2 gennaio, 2010 | Scritto da patrizia | Categoria: Senza categoria, Spiritualità

Anche Lo Zen e l’Arte della Spada del monaco Takuan Soho, come  I segreti del Budo di John Stevens di cui ho scritto il 10 dicembre scorso, è una piccola Bibbia – 120 paginine – da tenere in borsa per darci un’occhiata non appena abbiamo un minuto libero. L’unica differenza è che è stampato con un carattere un po’ più piccolo e la carta non è delle migliori. Dicevo che è una Bibbia in miniatura perché qui è racchiusa – in brevi, semplici ma perfettamente logiche e consequenziali frasette – tutta la saggezza Zen che andiamo cercando, confusi come siamo in questi giorni di festa, in questi giorni di inizio anno, tronfi di propositi che non realizzeremo facilmente.

zen

«La-Mente-che-è-qualcosa è pari alla Mente Confusa ed è concepita letteralmente come la “mente che esiste”. È la mente che dirige i propri pensieri in un’unica direzione, qualunque sia il soggetto a cui si rivolge.
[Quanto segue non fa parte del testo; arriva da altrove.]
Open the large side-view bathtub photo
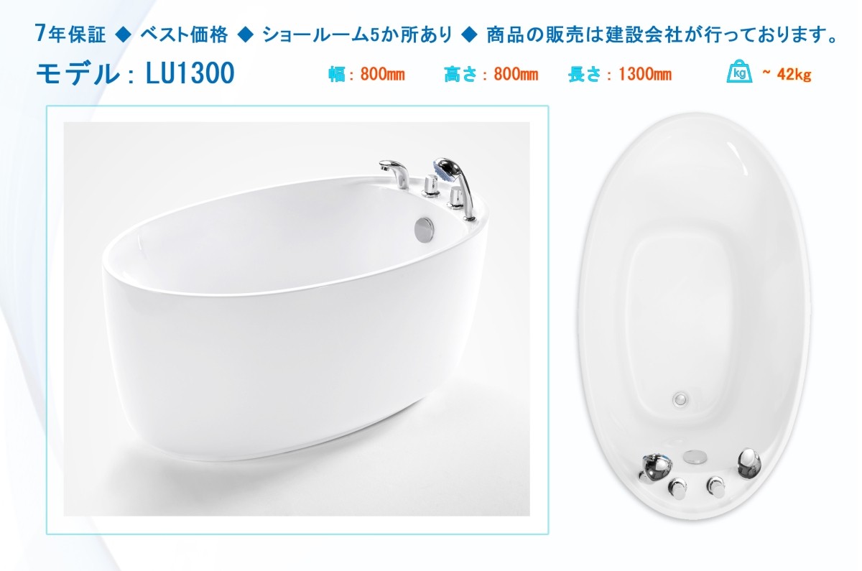This screenshot has height=571, width=862. coord(297,319)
Quando nella mente vi è una fonte di pensiero, sorgono preconcetti e discriminazioni. Questa è nota come la Mente-che-è-qualcosa. La Non-Mente è pari alla Mente Corretta. Non si congela e non si fissa in un punto. Si definisce Non-Mente quando non esistono pensieri e discriminazioni e la mente vaga libera nel corpo, permeando completamente il sé. La Non-Mente non è in alcun luogo».

«Questa [che segue] è una [frase] di Mencio che vuole indicare che tutti dovrebbero cercare la mente che si è persa per riportarla in loro: “Se un cane, un gatto o un gallo sono scappati in qualche luogo, li si cercherà e riporterà a casa. Analogamente, quando la mente, la signora del corpo, è scappata lungo un sentiero nefasto, perché non cercarla e riportarla a noi stessi? Questa è certo un’azione sensata”».

Takuan Soho, Lo Zen e l’Arte della Spada, Traduzione di Paola Gonella, Oscar Mondadori, Milano, 2001. I brani sono tratti rispettivamente da: La Mente-che-è-qualcosa e la Mente della Non-Mente, cap. VII, pg. 41 e Alla ricerca della mente perduta, capitolo X, pg. 49.